Nanoparticles (NPs) in biological environments rapidly become coated with a dynamic biomolecular layer known as the protein corona (PC), significantly influencing their biological identity and functionality. Traditional methods used to characterize the PC often disrupt its native state, limiting accurate insights into its true structural and compositional complexity. Synchrotron-based small-angle X-ray scattering (SAXS) provides a powerful alternative, enabling nondestructive, label-free, and in-solution analysis of the PC under physiologically relevant conditions.
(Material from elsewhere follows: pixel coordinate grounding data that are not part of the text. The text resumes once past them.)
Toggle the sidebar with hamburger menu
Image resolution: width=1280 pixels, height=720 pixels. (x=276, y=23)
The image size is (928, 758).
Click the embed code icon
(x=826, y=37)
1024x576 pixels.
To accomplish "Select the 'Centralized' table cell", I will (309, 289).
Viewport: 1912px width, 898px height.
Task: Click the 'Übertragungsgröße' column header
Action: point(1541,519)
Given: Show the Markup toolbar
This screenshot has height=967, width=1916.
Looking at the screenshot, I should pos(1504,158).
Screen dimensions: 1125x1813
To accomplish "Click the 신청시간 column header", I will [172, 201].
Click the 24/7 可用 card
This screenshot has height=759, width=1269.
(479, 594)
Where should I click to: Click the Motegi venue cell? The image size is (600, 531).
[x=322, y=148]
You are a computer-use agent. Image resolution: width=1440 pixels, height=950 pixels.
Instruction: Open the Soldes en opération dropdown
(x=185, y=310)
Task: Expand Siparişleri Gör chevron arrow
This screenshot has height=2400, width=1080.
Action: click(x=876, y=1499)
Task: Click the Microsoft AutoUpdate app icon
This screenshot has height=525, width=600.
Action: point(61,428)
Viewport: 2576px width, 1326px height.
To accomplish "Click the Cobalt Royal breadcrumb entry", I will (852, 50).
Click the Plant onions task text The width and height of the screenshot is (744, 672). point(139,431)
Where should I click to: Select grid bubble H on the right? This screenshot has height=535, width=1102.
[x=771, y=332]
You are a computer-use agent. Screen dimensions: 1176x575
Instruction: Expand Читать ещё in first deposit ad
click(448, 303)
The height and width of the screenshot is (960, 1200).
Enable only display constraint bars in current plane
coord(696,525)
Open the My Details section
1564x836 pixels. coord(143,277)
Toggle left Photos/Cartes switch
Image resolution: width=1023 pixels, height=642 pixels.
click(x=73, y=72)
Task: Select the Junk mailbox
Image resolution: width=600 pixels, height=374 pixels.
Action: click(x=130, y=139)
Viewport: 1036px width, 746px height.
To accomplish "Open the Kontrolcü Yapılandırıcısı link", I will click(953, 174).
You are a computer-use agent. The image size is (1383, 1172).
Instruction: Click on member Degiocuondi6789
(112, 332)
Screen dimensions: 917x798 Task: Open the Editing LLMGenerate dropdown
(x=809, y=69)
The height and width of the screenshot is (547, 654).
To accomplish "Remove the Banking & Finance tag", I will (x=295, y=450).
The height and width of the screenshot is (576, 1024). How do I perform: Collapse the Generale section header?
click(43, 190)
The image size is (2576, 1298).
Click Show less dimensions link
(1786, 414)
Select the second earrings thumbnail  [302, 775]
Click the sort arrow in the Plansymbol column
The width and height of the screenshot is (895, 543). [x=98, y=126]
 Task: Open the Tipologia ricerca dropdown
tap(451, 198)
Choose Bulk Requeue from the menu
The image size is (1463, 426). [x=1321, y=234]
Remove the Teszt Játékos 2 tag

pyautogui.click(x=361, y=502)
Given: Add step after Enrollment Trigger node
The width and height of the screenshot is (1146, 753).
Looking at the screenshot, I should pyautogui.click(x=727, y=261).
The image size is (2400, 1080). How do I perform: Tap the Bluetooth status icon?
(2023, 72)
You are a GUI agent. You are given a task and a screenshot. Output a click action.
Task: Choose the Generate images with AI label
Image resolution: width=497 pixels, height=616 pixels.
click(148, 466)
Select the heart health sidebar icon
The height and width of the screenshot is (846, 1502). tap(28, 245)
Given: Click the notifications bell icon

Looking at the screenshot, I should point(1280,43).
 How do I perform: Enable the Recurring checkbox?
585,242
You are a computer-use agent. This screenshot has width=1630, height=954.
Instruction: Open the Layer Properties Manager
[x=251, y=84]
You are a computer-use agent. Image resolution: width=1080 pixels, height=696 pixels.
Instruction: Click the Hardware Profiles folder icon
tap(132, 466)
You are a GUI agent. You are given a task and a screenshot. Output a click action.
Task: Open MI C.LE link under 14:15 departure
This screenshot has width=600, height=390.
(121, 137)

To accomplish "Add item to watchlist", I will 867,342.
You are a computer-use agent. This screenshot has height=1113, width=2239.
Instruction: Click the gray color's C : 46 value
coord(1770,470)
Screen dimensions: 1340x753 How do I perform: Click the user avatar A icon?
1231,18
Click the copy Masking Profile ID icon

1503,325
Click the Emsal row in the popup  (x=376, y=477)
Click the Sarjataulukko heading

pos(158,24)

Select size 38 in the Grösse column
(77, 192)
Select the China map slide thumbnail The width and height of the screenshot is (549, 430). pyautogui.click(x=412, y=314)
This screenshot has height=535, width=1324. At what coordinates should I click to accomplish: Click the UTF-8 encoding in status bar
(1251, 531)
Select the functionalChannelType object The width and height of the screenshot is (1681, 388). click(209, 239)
This minireview critically examines recent advancements in applying SAXS to decode the PC, highlighting methodological developments and exemplary studies demonstrating SAXS’s unique ability to resolve interactions at the nano–bio interface. By discussing novel analytical frameworks, such as integrating SAXS with complementary techniques like small-angle neutron scattering (SANS) and cryo-transmission electron microscopy (cryo-TEM), we provide a comprehensive overview on the structural and thermodynamic features of the PC. Furthermore, we outline future opportunities including time-resolved SAXS to elucidate the kinetics of corona formation and the establishment of standardized protocols to enhance reproducibility and reliability. Ultimately, this review positions SAXS as an indispensable tool for advancing our understanding of nanoparticle–protein interactions and fostering innovation in nanomedicine.